▶ **How to complete this task**
Locate the string "assistenza" throughout the material and copy every line in which it occurs.

▶ **Entries supplied**
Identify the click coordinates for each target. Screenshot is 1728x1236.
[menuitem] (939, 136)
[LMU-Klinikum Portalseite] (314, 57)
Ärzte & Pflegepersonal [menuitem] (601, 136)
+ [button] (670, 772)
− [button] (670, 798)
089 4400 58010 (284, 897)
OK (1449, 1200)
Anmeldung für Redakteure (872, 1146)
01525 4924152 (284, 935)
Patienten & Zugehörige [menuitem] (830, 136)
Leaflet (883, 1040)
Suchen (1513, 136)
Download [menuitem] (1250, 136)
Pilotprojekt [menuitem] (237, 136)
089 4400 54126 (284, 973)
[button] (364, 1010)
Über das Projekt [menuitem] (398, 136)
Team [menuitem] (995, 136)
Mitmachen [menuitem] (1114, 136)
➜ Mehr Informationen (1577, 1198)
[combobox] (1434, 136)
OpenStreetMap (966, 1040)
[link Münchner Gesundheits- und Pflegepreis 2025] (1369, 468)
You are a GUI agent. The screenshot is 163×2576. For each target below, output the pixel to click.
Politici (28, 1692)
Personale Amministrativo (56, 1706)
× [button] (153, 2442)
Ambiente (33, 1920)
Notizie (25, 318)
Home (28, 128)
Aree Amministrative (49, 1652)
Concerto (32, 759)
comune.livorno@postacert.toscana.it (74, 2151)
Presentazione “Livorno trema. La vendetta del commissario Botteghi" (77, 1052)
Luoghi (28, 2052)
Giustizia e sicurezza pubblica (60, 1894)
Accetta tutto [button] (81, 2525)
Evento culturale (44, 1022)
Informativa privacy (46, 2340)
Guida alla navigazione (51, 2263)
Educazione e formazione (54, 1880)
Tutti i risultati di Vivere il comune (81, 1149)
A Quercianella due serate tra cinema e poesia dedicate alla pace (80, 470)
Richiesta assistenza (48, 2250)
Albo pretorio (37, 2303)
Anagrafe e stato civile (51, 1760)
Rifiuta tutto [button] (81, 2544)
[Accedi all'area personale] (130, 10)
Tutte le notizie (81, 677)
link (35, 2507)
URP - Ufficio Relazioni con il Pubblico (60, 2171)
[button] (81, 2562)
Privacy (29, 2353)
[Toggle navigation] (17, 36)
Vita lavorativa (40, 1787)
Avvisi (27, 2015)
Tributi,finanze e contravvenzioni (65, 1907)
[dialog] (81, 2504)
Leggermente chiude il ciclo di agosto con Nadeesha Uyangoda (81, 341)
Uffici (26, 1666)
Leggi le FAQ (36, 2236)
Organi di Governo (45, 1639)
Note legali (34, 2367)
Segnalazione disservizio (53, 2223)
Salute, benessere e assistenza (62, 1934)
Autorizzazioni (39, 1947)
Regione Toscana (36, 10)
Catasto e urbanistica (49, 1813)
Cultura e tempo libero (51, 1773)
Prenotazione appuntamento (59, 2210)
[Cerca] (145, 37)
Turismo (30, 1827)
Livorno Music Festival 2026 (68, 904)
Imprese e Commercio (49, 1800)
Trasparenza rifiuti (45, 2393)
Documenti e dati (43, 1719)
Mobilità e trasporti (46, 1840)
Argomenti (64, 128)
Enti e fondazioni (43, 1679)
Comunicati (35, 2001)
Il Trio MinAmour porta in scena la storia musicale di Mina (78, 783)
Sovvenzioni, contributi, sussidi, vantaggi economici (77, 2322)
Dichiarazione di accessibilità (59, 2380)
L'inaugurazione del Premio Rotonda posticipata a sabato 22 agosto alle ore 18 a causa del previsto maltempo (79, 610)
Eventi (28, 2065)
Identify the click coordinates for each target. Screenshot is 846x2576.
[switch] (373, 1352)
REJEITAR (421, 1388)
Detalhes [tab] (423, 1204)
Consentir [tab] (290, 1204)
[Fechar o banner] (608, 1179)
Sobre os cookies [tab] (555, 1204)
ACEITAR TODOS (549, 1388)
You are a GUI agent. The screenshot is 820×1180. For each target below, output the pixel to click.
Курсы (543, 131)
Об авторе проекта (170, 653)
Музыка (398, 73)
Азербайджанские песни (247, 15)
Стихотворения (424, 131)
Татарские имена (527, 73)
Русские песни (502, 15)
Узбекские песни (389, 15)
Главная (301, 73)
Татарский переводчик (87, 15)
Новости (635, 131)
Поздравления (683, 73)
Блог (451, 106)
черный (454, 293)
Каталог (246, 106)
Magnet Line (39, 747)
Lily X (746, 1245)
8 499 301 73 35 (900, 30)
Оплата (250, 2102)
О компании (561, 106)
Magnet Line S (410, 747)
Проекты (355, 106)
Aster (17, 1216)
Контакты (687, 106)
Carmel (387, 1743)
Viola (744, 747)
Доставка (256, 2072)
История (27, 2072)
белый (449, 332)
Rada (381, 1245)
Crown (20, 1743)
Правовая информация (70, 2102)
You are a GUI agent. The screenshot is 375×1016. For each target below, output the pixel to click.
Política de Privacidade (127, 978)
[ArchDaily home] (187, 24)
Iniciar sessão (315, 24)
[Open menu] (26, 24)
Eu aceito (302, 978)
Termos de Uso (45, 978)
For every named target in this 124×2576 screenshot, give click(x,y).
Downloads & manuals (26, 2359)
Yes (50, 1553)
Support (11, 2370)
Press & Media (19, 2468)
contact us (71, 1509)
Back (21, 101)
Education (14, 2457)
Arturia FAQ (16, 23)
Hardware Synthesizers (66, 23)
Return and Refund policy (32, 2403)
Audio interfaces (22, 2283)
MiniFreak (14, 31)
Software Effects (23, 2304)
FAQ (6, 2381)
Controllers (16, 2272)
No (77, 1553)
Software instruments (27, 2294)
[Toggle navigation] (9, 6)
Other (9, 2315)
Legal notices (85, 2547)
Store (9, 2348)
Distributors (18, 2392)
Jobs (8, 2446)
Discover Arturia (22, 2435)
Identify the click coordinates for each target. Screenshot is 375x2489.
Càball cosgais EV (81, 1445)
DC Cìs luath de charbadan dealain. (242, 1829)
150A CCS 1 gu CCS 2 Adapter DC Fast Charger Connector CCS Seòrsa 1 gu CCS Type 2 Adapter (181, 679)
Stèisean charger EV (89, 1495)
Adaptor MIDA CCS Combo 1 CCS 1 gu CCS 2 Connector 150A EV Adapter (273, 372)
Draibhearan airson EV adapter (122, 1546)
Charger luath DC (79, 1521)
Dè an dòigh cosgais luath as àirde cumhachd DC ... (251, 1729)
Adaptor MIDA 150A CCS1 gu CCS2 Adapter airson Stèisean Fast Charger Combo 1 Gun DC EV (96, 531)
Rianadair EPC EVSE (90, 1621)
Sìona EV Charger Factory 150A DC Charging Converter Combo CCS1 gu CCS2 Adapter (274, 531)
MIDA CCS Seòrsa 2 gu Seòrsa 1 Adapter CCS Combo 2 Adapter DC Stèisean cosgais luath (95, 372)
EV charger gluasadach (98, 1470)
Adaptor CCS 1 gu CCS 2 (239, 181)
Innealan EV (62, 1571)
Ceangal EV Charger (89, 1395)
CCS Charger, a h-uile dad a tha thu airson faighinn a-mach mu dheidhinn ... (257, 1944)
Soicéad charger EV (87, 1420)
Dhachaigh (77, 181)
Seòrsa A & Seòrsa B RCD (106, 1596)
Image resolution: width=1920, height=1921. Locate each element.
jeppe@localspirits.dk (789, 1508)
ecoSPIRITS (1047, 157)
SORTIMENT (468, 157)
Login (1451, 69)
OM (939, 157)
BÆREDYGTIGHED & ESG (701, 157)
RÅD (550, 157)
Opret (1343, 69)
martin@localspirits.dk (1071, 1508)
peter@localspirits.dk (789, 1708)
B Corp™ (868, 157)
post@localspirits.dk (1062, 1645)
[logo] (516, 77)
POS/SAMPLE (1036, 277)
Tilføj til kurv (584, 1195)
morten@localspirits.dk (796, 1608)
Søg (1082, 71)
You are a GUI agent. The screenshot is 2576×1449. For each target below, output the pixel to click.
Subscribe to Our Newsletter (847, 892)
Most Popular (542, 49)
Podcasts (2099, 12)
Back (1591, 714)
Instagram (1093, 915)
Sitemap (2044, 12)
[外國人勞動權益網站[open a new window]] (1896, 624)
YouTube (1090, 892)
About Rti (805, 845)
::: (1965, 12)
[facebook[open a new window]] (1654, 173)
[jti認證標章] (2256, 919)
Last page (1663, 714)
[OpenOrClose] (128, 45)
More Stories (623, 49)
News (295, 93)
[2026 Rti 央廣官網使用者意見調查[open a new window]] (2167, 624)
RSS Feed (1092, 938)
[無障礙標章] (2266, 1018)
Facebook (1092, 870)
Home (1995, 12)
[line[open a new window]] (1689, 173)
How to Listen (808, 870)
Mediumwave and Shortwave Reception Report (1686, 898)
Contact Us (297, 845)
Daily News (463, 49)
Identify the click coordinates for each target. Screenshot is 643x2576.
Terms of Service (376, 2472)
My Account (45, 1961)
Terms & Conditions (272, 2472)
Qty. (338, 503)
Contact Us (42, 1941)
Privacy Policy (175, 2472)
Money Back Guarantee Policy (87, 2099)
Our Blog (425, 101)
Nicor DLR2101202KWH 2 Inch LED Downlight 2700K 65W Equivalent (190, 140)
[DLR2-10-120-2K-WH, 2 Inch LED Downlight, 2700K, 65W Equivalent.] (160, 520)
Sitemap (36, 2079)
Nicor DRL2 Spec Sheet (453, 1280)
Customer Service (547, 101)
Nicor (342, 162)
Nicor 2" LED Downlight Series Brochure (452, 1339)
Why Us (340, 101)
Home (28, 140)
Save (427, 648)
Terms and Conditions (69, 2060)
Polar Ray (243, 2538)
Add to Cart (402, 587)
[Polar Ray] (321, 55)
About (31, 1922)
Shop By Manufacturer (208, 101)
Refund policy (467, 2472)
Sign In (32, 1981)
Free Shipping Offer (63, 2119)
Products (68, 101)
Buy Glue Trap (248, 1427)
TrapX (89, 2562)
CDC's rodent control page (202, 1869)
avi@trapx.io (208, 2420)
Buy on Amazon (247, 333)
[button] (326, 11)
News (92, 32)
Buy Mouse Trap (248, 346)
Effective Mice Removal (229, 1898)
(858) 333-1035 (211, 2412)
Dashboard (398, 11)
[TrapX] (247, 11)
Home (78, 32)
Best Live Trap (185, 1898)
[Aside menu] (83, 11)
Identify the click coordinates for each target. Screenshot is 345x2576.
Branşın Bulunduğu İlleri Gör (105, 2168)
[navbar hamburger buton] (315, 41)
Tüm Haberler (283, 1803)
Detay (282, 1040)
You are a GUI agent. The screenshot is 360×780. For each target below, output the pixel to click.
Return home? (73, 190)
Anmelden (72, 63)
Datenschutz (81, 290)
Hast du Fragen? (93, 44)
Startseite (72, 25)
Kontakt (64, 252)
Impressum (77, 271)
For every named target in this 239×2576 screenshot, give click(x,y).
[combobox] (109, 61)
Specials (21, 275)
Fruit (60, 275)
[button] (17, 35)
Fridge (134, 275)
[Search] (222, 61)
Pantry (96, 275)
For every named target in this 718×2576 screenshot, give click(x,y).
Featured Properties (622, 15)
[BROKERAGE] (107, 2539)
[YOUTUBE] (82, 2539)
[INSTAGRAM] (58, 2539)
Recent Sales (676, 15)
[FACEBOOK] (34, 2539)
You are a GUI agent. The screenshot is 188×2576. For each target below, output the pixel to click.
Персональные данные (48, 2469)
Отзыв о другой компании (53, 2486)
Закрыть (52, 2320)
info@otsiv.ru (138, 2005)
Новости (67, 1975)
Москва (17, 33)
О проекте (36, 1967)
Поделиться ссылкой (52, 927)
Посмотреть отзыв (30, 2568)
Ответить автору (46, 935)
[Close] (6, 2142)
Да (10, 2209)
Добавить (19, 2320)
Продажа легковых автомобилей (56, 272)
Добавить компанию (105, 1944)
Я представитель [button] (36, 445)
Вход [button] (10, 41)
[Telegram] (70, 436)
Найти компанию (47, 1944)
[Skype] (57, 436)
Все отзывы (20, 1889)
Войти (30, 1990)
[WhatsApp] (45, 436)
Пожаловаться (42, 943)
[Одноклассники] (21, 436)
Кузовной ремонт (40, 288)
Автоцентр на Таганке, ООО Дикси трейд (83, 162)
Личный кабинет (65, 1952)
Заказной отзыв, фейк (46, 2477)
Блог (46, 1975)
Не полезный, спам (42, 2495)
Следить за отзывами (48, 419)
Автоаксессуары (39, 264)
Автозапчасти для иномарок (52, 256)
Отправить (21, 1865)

▶ **Task solution**
Richiesta assistenza (48, 2250)
Salute, benessere e assistenza (62, 1934)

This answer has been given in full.